> _SOURCE EXTRACT_:
=== Section Start ===
Most applications can also run efficiently on UNIX systems. The
exceptions are things like real time process control.  Other
operating systems may provide complicated system facilities that
have the potential for improving performance but are seldom used
because they are so complicated and are often not even accessible
to applications programmers writing in high level languages.
Does your FORTRAN I/O library provide control over disk block
clustering or asynchronous I/O?  UNIX automatically does things
like disk file read ahead and write behind.  As a result, UNIX
applications run efficiently even if the application programmers
lacked the time (or the knowledge!) required for tuning.


2.  With UNIX, you always get a UNIX person (i.e. wizard).

With other operating systems you get a five foot stack of manuals
that always seems (after about a week of furious perusal) not to
cover the important stuff.  If you pay extra, you can have the
manufacturer of your hardware send over an employee to help you
set up your system.  If he had understood software he would have been
in software development or software support rather than customer
support.

Other operating systems also have wizards.  The big difference
between UNIX and the other operating systems I have used is that
the other systems make doing even slightly nonstandard things very
difficult.  It is often impossible for non-wizards to do things
not specifically foreseen by the designers of non-UNIX systems.
UNIX is so simple that even average users can perform magic.
This leaves UNIX wizards with time on their hands so they end
up making unnecessary customizations to their environment which
require nontrivial support.  Perhaps they should be restrained.


3.  UNIX systems look alike.
=== Section End ===
> _DIRECTIONS_:
a) Name every disk or input/output feature that the UNIX text mentions.
b) Extend the piece on UNIX's advantages by writing on from its last line, "3. UNIX systems look alike."

> _EXTRACTED INFORMATION_:
=== Section Start ===
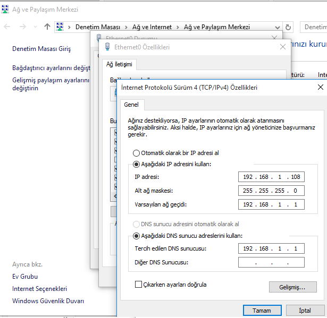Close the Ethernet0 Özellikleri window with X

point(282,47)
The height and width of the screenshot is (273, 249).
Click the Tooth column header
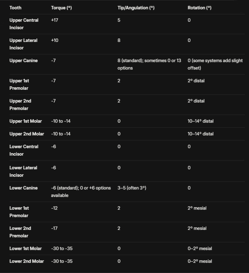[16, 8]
=== Section End ===
=== Section Start ===
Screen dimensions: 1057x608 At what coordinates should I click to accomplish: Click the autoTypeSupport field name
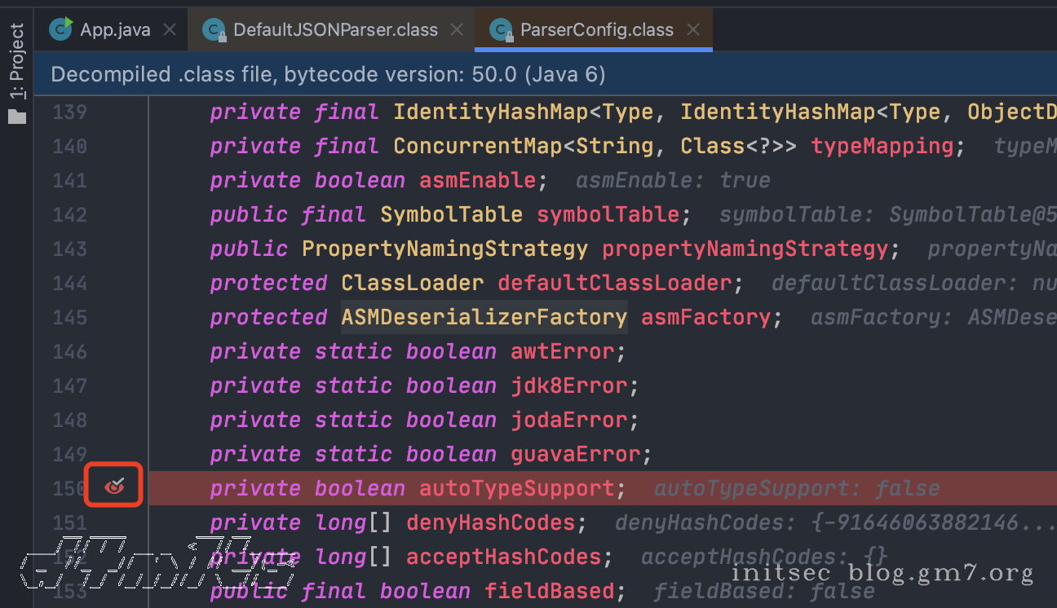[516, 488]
=== Section End ===
=== Section Start ===
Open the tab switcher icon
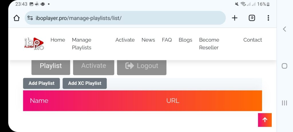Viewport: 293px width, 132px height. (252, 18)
=== Section End ===
> _EXERCISE RESPONSES_:
a) disk block clustering, asynchronous I/O, disk file read ahead, write behind

b)
I switched from UNIX V6 on a pdp11 to UNIX 32V on a vax without
having to spend weeks or months learning the new system.  It only
took me a few hours to figure out how to start making unnecessary
customizations to the 32V kernel.  I think I can move to any
reasonable approximation of a V6 or later UNIX on any kind of
hardware and start getting useful work done immediately without
reading any manuals first.

There are such things as severely hacked UNIX systems.  If they
have mutated so far that things which used to work no longer
work (e.g. ed commands don't behave like they used to), then
these systems are no longer UNIX systems.

It would be useful if there was a UNIX standard so that one could
take advantage of obscure operating system facilities without
sacrificing portability.  I believe people are working on this.


4.  UNIX does not break.

There used to be a problem with broken file structures way back
in v6 and v7 days.  It seems to have gone away.  I have not had
to perform surgery on a disk pack since file structure writes were
carefully reordered and the fsck program was developed.  This was
done several years ago.


5.  UNIX is user friendly.

UNIX tends not to enforce mysterious restrictions that can only
be understood and circumvented by wizards.  UNIX is so simple that
even casual users can successfully use the system in ways unforeseen
by its designers.

There is a class of users who don't use their computer system enough
to become familiar enough with it to benefit from the flexibility of
the UNIX user interface.  These people are easily satisfied by simple
menu systems set up for them by others.  There are commercial menu
systems available for UNIX, but they have not been generally accepted
because they are not universally useful.

	Show me a command system that even an inexperienced user
	can use, and I will show you a command system that only an
	inexperienced user would want to use.

It would be nice if there were consistent conventions for specifying
arguments to system programs.  UNIX is pretty good about such things,
but it could be better.  I bet that if UNIX commands were made more
consistent, the people who are now complaining about inconsistency
would instead complain about the lack of stability.  You can't win.

It would be convenient, especially for users of binary UNIX
distributions, if the manuals were more extensive.  People are
working on this.  I fear that brevity (which is a virtue) will
suffer and that only speed readers will be able to digest the
result.


6.  UNIX look-alikes usually don't.

Big deal.  I bet this isn't the first time a salesman lied to you.